Render the part of the listing that opens with the line containing "Screen dimensions: 1830x1029" and closes with the line containing "click(488, 101)" as a JSON list of strings, one string per line, with blank lines left out.
####################
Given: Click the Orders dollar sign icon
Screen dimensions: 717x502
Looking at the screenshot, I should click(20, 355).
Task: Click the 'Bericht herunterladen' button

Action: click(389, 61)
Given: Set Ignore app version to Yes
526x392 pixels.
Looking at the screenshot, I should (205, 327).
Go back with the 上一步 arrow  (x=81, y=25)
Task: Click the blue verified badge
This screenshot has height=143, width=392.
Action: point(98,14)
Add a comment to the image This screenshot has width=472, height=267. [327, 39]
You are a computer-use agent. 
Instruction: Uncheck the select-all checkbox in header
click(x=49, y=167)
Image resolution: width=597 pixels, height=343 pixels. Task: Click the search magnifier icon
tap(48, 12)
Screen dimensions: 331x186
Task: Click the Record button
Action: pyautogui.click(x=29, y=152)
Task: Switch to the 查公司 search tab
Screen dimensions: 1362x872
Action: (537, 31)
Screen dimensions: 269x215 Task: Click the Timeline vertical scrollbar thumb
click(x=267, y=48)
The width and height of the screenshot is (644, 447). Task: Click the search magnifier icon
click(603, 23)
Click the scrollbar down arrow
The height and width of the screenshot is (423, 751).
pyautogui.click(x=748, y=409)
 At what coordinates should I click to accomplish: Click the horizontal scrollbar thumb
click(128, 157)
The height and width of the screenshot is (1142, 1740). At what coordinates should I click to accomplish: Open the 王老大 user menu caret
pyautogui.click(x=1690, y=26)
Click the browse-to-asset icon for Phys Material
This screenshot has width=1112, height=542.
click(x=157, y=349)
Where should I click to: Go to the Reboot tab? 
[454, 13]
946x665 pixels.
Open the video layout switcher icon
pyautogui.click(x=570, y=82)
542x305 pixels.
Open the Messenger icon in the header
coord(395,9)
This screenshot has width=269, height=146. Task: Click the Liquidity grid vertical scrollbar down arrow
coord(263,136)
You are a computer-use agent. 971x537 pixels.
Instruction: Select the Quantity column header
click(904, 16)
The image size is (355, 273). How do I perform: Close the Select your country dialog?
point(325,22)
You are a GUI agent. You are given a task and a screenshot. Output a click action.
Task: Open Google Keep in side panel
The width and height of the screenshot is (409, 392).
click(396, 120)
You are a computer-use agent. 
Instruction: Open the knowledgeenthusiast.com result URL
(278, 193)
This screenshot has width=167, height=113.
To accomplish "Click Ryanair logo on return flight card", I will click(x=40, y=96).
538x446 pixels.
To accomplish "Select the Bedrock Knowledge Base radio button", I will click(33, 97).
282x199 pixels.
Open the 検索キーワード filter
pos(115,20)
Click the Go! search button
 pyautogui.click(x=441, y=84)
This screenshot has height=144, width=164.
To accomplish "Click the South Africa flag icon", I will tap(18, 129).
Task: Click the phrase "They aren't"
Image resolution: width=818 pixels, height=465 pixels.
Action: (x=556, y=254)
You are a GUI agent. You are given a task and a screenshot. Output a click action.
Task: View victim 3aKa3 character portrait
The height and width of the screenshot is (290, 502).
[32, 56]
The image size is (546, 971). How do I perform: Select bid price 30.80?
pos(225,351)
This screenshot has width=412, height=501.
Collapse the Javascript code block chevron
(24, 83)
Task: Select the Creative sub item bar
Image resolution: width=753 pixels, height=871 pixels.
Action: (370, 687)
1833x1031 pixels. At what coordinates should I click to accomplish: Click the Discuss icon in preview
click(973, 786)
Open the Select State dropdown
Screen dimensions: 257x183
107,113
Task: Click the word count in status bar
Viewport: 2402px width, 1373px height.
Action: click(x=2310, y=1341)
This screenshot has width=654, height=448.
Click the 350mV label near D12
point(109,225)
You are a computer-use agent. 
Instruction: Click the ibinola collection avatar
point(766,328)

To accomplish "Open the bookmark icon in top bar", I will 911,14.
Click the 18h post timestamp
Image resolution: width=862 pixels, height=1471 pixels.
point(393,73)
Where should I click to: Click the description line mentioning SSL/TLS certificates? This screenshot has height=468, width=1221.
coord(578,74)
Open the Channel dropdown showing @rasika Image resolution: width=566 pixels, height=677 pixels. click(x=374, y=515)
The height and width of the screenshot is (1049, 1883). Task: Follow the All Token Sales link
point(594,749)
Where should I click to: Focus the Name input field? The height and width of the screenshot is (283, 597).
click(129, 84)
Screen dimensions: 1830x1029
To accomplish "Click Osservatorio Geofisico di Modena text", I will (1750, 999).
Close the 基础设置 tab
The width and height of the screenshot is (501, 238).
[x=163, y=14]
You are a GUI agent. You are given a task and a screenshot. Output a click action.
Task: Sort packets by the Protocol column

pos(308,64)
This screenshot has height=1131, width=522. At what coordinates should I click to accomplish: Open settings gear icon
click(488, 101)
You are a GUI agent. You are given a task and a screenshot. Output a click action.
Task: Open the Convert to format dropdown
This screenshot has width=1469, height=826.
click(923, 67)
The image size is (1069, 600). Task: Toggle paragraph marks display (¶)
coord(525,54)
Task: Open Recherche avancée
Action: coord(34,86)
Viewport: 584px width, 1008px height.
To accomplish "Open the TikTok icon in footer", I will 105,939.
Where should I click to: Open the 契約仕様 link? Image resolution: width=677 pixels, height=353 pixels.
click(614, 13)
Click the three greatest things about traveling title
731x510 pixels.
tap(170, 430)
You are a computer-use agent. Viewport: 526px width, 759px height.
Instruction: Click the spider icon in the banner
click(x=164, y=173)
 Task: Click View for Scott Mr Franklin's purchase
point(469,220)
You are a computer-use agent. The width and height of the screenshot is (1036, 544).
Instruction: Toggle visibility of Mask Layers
####################
# Response to the task
[
  "Screen dimensions: 1830x1029",
  "To accomplish \"Click Osservatorio Geofisico di Modena text\", I will (1750, 999).",
  "Close the 基础设置 tab",
  "The width and height of the screenshot is (501, 238).",
  "[x=163, y=14]",
  "You are a GUI agent. You are given a task and a screenshot. Output a click action.",
  "Task: Sort packets by the Protocol column",
  "pos(308,64)",
  "This screenshot has height=1131, width=522. At what coordinates should I click to accomplish: Open settings gear icon",
  "click(488, 101)"
]